Segment Start: Provided records

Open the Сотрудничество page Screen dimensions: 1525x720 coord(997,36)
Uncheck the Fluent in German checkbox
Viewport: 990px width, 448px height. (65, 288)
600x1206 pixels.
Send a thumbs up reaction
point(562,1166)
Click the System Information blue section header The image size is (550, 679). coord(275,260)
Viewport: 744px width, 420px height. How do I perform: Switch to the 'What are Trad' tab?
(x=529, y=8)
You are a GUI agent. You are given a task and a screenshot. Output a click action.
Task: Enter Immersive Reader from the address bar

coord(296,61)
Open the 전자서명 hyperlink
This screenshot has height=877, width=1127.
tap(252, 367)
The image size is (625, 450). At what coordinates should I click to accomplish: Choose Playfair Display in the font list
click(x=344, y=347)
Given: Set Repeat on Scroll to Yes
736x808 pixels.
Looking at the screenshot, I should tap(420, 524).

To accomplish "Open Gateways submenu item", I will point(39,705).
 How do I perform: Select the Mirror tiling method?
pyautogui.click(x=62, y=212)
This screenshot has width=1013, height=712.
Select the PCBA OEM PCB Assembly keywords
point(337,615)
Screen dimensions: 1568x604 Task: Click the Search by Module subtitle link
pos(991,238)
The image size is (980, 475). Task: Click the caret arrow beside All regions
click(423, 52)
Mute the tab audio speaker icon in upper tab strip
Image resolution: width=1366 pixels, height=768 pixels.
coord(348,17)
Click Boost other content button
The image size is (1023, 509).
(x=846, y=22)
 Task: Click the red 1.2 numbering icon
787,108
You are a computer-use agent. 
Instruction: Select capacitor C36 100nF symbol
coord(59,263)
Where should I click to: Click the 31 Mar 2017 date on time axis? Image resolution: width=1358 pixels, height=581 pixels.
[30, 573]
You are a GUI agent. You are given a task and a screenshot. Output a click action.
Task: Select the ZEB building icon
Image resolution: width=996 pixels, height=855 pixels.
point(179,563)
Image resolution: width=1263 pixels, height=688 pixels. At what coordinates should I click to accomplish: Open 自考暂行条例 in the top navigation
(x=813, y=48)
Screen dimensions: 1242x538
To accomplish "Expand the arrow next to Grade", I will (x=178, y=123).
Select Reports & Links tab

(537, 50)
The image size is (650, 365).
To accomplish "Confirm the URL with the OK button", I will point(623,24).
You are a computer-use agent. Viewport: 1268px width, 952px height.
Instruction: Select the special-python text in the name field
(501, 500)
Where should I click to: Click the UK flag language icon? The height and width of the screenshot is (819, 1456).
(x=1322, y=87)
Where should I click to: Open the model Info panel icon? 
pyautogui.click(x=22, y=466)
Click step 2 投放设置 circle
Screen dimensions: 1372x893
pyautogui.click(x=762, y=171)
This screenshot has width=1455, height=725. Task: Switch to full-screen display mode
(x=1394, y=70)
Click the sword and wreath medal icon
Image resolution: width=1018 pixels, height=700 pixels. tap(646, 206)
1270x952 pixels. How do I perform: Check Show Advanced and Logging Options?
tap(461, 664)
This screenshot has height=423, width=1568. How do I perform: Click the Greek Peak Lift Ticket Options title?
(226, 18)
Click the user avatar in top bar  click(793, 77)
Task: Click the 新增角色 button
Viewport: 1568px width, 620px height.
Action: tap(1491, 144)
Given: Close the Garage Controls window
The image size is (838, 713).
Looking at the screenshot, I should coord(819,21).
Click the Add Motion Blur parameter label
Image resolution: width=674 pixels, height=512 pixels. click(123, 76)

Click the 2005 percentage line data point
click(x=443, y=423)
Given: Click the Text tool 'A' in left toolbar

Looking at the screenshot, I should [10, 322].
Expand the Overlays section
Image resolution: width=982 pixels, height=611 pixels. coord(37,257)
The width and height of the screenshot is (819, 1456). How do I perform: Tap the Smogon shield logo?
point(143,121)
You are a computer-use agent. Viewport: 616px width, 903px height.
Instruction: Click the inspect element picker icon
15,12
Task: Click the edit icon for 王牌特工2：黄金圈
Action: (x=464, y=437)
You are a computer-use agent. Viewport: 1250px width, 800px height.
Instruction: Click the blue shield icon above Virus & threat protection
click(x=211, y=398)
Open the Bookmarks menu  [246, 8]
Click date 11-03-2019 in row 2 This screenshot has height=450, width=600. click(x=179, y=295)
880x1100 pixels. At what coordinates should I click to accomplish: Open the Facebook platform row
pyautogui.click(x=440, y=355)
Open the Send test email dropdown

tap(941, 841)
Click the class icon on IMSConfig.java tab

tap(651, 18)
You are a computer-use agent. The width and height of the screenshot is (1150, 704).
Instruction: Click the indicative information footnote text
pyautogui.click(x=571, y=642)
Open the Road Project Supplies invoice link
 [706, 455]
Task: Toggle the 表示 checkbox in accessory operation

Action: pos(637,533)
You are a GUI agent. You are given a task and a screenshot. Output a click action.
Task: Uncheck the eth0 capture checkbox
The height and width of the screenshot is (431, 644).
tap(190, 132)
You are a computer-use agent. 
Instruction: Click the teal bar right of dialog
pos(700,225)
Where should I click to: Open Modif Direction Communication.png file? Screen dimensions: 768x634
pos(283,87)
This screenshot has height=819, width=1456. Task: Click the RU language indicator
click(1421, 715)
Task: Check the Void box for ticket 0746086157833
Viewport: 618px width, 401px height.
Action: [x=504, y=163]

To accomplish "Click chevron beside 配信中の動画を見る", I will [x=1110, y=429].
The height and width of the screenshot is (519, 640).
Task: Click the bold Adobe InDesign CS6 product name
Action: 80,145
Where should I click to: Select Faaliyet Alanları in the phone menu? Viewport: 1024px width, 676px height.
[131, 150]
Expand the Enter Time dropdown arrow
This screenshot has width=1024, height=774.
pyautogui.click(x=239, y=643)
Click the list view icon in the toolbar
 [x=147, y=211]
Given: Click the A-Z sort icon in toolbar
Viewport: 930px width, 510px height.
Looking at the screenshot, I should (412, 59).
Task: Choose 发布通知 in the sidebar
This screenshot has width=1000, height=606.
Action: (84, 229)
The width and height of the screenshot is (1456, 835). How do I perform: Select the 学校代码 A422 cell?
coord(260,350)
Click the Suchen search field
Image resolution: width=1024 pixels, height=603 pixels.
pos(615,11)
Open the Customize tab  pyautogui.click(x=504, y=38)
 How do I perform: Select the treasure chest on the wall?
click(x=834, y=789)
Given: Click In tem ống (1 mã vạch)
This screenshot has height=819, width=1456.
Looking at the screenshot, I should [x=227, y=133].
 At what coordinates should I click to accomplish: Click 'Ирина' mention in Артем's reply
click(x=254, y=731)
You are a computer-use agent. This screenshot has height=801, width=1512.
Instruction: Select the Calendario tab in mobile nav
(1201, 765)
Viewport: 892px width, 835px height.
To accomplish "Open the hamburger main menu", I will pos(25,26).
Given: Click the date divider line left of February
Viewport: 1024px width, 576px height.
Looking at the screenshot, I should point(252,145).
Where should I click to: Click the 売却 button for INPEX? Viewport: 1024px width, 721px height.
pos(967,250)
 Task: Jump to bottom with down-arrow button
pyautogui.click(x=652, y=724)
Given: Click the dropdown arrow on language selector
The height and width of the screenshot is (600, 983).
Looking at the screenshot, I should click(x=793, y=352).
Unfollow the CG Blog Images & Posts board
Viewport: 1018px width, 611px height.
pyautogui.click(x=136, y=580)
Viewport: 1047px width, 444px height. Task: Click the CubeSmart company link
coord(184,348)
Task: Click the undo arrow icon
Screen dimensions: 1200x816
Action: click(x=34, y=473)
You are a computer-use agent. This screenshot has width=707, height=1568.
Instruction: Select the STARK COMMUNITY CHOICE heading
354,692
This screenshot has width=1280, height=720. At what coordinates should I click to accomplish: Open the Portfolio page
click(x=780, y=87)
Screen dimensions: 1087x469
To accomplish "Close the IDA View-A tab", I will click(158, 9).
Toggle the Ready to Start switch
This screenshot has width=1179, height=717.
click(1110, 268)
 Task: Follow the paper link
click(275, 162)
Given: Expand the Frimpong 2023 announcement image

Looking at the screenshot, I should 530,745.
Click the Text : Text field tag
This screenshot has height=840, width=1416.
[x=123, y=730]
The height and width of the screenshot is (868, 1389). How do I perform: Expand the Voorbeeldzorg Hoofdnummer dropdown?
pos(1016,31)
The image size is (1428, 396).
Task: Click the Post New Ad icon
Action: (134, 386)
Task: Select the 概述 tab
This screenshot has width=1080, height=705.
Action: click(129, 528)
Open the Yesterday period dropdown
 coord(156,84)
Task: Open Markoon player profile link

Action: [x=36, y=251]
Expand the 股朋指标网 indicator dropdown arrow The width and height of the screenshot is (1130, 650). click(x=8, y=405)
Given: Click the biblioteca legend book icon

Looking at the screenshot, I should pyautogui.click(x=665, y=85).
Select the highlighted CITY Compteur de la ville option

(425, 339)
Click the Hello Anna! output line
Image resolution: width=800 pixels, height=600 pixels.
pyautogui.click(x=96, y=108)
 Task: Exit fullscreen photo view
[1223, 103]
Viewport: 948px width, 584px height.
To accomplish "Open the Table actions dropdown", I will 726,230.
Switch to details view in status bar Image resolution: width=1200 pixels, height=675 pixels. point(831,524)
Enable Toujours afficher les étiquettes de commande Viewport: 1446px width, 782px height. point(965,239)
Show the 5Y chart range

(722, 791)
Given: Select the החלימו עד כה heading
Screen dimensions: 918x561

Segment End: Provided records

Work to complete: Write the number of lines above that contain the string "Close", and nothing besides.

Your response: 2